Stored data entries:
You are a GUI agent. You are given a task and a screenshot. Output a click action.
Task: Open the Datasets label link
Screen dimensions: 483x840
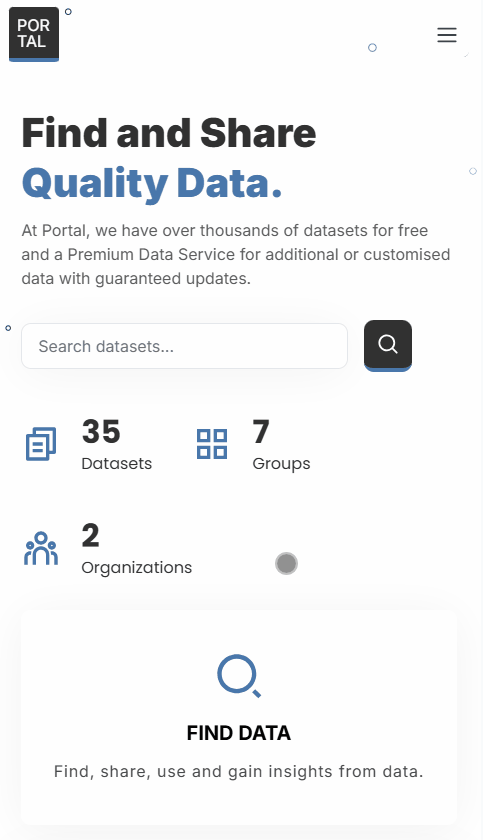point(117,463)
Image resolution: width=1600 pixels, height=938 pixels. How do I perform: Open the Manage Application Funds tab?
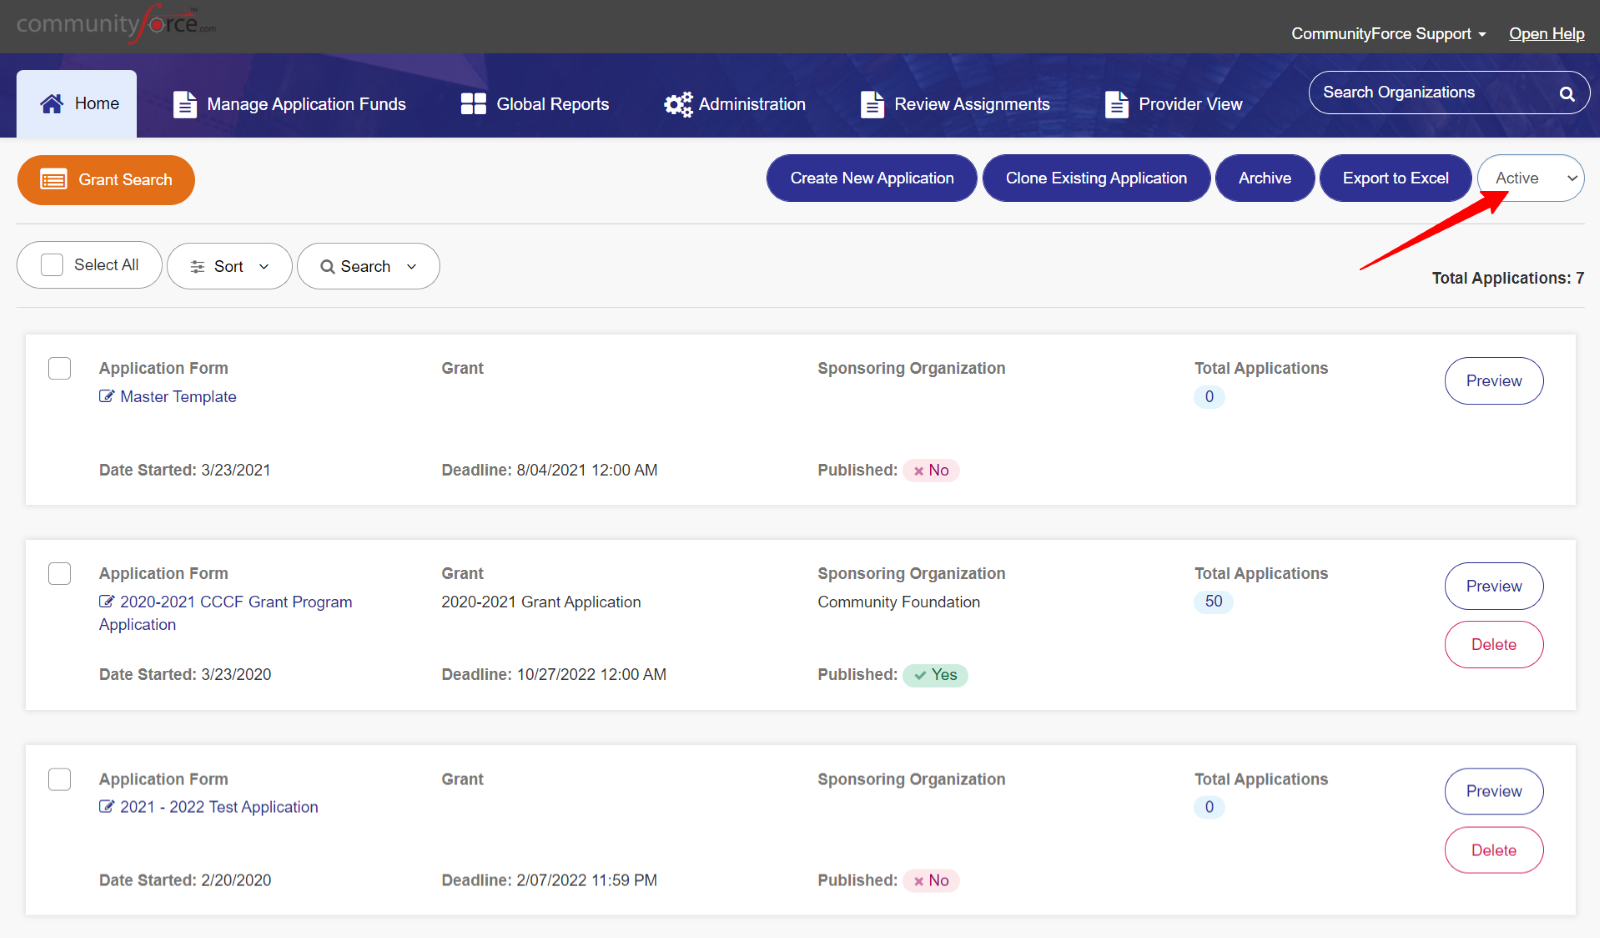point(290,104)
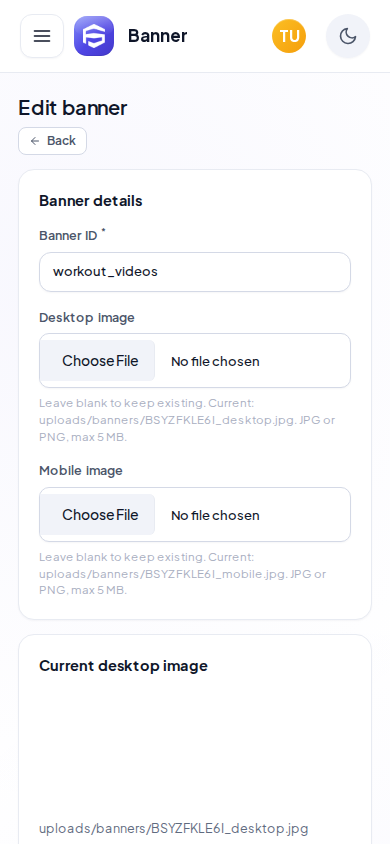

[WHAT TO WORK ON]: Output the records exactly, please. The pictures are not part of the copy.

[RESULT OF THIS EXERCISE]:
You are a GUI agent. You are given a task and a screenshot. Output a click action.
Task: Open the Datasets label link
Screen dimensions: 483x840
point(117,463)
Image resolution: width=1600 pixels, height=938 pixels. How do I perform: Open the Manage Application Funds tab?
point(290,104)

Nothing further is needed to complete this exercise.